Pour les organisations écologistes, les scientifiques et les membres de l’opposition, cette décision est désastreuse. Ce faisant, le gouvernement donnerait le feu vert à une poursuite de la déforestation, aux incendies de forêt, aux pesticides et aux conflits territoriaux.

L’association des cultivateurs de canne à sucre du Brésil, UNICA, a quant à elle salué cette décision comme un allégement de la bureaucratie. 

Depuis la prise de fonction de Bolsonaro en janvier 2019, le taux de déforestation a augmenté de 30% au Brésil. Des milliers de kilomètres carrés de forêt vierge sont partis en fumée au profit du développement de l’agriculture.

Au Brésil, la canne à sucre est cultivée pour l’industrie sucrière et avant tout pour la production de biocarburant. Après les États-Unis, le Brésil est le deuxième plus grand producteur mondial d’éthanol. Ce carburant à base d’alcool est mélangé à d’autres carburants comme le super et l’E10.

Dans le cadre de l’accord sur le climat de Paris, le Brésil prévoit d’augmenter sa production d’éthanol de 30 à 54 milliards de litres d’ici à 2030, comme le rapporte l’Observatoire brésilien du climat. Pour y parvenir, la surface cultivée de canne à sucre doit être étendue de 11 millions d’hectares.

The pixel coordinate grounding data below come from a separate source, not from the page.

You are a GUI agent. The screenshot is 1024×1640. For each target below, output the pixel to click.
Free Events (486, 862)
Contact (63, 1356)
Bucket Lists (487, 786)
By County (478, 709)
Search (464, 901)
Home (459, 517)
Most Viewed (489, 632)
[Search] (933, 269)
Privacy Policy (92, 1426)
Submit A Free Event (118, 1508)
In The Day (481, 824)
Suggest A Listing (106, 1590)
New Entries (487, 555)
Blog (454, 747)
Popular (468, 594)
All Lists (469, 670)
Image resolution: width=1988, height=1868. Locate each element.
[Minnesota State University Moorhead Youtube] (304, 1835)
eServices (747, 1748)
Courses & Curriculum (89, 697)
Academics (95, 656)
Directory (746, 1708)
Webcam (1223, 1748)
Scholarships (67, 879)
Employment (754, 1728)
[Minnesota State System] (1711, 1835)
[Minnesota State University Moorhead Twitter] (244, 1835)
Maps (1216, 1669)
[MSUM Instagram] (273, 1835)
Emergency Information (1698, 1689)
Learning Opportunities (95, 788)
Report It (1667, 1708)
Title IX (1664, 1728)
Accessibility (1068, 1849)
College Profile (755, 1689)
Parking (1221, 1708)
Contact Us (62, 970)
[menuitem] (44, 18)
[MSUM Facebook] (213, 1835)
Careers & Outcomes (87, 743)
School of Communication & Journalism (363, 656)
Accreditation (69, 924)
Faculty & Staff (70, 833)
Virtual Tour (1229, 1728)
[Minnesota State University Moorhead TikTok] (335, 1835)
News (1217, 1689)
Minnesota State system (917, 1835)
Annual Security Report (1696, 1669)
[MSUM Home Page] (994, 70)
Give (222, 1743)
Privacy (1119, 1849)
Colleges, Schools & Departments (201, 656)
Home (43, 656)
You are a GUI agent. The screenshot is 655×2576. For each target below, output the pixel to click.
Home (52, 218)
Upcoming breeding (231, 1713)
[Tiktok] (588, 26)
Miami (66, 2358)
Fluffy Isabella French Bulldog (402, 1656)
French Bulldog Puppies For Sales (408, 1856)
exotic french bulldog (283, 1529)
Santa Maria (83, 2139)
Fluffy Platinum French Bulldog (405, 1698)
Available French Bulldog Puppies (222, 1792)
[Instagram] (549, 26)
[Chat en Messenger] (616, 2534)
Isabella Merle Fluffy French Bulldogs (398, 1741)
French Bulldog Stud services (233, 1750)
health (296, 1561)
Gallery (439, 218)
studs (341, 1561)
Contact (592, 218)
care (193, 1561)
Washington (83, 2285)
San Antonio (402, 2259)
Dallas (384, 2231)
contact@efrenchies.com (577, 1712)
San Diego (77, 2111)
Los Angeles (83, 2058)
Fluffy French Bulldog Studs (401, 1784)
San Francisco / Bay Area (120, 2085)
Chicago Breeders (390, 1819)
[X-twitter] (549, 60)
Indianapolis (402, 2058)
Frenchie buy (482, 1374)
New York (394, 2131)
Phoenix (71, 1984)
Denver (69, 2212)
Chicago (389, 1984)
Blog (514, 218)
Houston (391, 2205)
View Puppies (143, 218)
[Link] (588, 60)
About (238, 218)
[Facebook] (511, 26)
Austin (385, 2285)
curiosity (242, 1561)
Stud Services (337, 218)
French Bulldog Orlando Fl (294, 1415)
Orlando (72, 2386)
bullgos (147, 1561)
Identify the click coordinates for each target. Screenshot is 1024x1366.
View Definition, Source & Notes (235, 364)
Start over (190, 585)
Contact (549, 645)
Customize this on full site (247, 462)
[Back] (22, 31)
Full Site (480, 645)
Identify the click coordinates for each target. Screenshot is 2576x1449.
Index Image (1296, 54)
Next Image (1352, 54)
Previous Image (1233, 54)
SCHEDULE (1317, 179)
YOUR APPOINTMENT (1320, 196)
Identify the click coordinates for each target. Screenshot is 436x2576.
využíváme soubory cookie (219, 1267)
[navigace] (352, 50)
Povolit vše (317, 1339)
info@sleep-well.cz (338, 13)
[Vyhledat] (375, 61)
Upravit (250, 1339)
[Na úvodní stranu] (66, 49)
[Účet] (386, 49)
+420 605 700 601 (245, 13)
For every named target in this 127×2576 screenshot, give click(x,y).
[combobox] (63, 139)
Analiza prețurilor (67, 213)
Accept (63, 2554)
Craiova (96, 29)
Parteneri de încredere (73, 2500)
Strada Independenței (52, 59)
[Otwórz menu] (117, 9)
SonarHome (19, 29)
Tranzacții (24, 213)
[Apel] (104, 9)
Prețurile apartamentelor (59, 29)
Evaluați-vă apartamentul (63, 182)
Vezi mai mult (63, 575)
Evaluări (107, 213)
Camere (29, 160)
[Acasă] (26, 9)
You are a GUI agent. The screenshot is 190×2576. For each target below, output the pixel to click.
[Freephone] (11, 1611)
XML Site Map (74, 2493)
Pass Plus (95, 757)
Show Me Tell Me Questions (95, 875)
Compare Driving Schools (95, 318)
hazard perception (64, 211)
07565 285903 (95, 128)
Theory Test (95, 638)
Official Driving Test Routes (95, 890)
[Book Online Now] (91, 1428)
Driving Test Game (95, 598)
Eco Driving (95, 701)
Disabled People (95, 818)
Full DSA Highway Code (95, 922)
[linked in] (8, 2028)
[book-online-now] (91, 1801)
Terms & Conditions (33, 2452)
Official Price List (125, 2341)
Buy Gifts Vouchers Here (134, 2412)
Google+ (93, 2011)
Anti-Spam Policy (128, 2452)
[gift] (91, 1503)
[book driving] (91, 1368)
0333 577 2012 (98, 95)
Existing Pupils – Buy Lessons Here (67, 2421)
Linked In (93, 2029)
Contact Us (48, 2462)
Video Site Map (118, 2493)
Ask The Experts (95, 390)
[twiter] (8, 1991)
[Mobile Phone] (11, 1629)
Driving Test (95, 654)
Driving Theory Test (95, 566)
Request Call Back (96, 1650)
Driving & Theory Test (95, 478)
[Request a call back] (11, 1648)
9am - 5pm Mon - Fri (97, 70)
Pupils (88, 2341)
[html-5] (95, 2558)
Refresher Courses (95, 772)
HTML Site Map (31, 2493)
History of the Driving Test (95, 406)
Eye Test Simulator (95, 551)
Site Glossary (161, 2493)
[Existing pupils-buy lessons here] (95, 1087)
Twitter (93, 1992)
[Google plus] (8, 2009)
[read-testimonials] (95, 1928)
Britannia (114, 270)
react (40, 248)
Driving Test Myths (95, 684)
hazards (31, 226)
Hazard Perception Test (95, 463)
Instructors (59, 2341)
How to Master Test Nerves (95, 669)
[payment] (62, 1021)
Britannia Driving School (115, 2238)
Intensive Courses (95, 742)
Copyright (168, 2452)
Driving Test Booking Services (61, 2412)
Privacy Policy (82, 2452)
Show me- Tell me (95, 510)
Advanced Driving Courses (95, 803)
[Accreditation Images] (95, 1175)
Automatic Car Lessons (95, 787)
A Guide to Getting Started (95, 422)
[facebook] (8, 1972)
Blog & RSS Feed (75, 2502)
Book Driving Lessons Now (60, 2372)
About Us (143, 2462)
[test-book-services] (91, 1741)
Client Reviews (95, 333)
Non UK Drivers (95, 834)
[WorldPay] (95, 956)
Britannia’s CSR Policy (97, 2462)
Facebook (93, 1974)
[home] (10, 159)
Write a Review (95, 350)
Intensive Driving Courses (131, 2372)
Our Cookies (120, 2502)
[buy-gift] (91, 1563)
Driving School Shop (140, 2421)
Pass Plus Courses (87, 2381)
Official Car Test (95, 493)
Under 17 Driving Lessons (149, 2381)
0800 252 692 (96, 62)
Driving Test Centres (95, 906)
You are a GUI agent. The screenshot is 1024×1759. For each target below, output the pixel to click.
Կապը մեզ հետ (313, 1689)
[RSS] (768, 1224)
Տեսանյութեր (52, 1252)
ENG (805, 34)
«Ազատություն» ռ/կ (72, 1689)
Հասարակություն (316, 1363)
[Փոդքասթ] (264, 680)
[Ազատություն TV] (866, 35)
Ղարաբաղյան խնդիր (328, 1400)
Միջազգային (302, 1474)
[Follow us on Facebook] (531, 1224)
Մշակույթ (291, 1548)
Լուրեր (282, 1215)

La plupart de l’éthanol est consommée comme biocarburant au Brésil. Toutefois, les importations d’éthanol du Brésil au sein de l’UE devraient également être multipliées par seize. À cet effet, l’UE et les pays du Mercosur ont conclu un accord de libre-échange négocié en juin 2019.

Le Parlement européen et les pays membres de l’UE doivent encore approuver cet accord.

Contexte

La culture de la canne à sucre au Brésil

Actuellement, la culture de la canne à sucre au Brésil est la troisième la plus importante en termes de surface après le soja et le maïs. En 2016, les plantations de canne à sucre ont augmenté de 10,5 millions d’hectares, soit 13,5% de la surface agricole totale du pays. D’après les données du ministère brésilien de l’industrie, du commerce extérieur et des services, le sucre et l’éthanol représentaient environ 5% des exportations brésiliennes en 2016.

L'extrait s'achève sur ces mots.